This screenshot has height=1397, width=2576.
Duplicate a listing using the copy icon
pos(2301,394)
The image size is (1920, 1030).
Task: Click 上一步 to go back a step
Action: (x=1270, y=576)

Assignment: Give an exact copy of all the data shown above.

Answer to this task:
This screenshot has height=1397, width=2576.
Duplicate a listing using the copy icon
pos(2301,394)
The image size is (1920, 1030).
Task: Click 上一步 to go back a step
Action: (x=1270, y=576)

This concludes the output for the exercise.